The shadow still moves outside. A prayer to Saint Anthony drifts through my open window on a gentle breeze. The world is filled with unwelcome words.
Grace
THERE WERE TWO boys sitting in the centre of the bus this morning. The only empty seats were across from and in front of them. Their fellow travellers in silent concord had quarantined them. The one on the outside was wan and shaven-headed. His leg was extended across the aisle, blocking it. He did not move as I approached, only held my eyes with his and smiled. His smile was twisted and wet, and brought a memory to me of the dogs that would stalk one another about the township, some days in uneasy league with one another and other days in ragged battle. His trousers had stripes that, when I looked more closely, revealed themselves to be tiny shadow-women, sitting back-to-back, in a line along the length of his leg. I smiled at the sight of them, and laughed when I saw that the ends of these trousers were tucked inside white socks. His foot was splayed outwards in a dirty training shoe. The fuck, he said, in a questioning way, half turning towards his friend, widening his eyes in mock wonderment. The fuck? And I knew then that these boys were going to try to hurt me in some way, that they would be allowed to do so by the others on the bus, and I wondered again how there could be pleasure in the causing of sadness in others, how a healthy young man in a country of such fertile soil could choose to expend his precious energy in such a wretched pursuit.

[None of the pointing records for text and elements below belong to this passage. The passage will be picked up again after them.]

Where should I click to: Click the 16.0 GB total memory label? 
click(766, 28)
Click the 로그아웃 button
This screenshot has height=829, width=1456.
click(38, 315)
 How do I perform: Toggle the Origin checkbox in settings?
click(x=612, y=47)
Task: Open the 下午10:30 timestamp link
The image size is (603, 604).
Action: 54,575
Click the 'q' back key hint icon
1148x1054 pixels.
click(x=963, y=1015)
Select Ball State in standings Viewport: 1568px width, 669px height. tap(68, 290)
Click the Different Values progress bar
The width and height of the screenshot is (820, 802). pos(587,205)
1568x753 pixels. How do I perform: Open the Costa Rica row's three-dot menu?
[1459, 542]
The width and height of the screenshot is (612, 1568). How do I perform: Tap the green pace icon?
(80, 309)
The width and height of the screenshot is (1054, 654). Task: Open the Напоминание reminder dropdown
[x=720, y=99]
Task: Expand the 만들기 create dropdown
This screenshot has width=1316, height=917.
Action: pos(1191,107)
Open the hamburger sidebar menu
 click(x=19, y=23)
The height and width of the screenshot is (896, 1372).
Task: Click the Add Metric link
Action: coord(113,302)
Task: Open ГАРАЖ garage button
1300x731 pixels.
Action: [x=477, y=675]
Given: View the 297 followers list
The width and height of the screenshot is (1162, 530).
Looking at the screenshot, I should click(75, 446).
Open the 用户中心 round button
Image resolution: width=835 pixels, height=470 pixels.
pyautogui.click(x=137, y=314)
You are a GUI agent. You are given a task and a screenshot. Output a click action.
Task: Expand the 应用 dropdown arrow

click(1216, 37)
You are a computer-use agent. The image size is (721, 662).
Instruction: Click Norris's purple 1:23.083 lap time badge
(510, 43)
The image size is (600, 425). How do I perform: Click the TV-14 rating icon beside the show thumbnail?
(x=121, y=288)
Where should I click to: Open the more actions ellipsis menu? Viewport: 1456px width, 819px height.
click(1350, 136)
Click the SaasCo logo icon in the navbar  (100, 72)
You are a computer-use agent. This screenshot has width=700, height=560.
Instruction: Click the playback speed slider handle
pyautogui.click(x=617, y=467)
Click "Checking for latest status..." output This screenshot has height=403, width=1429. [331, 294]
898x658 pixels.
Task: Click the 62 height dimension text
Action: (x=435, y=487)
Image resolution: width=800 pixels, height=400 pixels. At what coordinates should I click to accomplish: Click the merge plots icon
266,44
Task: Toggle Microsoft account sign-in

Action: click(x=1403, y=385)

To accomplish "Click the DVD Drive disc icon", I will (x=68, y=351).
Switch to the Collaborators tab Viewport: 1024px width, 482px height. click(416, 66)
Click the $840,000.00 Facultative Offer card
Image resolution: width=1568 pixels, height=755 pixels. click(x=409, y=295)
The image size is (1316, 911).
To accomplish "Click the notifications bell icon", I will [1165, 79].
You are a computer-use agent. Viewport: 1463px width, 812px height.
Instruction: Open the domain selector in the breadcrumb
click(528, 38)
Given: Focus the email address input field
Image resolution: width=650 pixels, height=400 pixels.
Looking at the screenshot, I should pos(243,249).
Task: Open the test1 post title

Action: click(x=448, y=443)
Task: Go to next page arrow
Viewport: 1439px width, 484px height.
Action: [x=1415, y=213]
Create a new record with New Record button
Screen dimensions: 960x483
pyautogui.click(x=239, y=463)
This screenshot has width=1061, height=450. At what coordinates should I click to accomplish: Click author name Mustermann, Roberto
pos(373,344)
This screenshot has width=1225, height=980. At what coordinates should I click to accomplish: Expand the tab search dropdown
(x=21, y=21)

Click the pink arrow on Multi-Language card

A woman I work with says all the time that she is afraid of her life. I laughed when I first heard this. Afraid of your life? You should be more afraid of your death, I said, and thought that she would laugh. But she didn’t smile or give any sign that she had heard me as she went on moving dust from place to place with a feathery stick and explained that she was afraid of her life she’d be caught working. She is not supposed to work, as I am not. She claims to have nothing in order to claim money from the government. I claim to stay all day in the reception centre while I wait for my application for asylum to be processed, a grey building of four hollow floors, but in truth I could not stay alone there. I’d do this job for nothing, just to be away from that place, busy, moving. I’m afraid of my life, Grace; she says to me, I’m afraid of my Jaysus life. And I laugh softly to myself and tell her not to worry, not to worry, as we work on into the darkness.
The victory my father achieved in the village was of a particular type. I cannot remember at this remove the correct name for it. A priest told it to me who visited our school in the township after I had explained to the class how our family had come to leave the village of my birth. My sister scolded me for being so foolish, for being so free with truth. As though our story was some form of currency. The meaning of the word the white-haired priest put on Father’s victory was that more was lost in battle than was gained in victory. I wish I could remember that word.
My father refused to pay a tribute to the elders from our harvest. Let them raise their own, he yelled, and our neighbours clicked their tongues and sighed but stayed mostly silent. No one came to help with the saving of our crop. The rains came while we laboured and washed our wealth away. My father bellowed at the gushing sky as my mother stood silent behind him, wringing her hands. The elders decreed that we were to be shunned. So tall my father was as we began our journey to Kinshasa, so noble and unswerving as he led us through the centre of the village. No man dared impede him, or mock him to his face. The elders’ eyes followed him; they mourned their drowned tribute.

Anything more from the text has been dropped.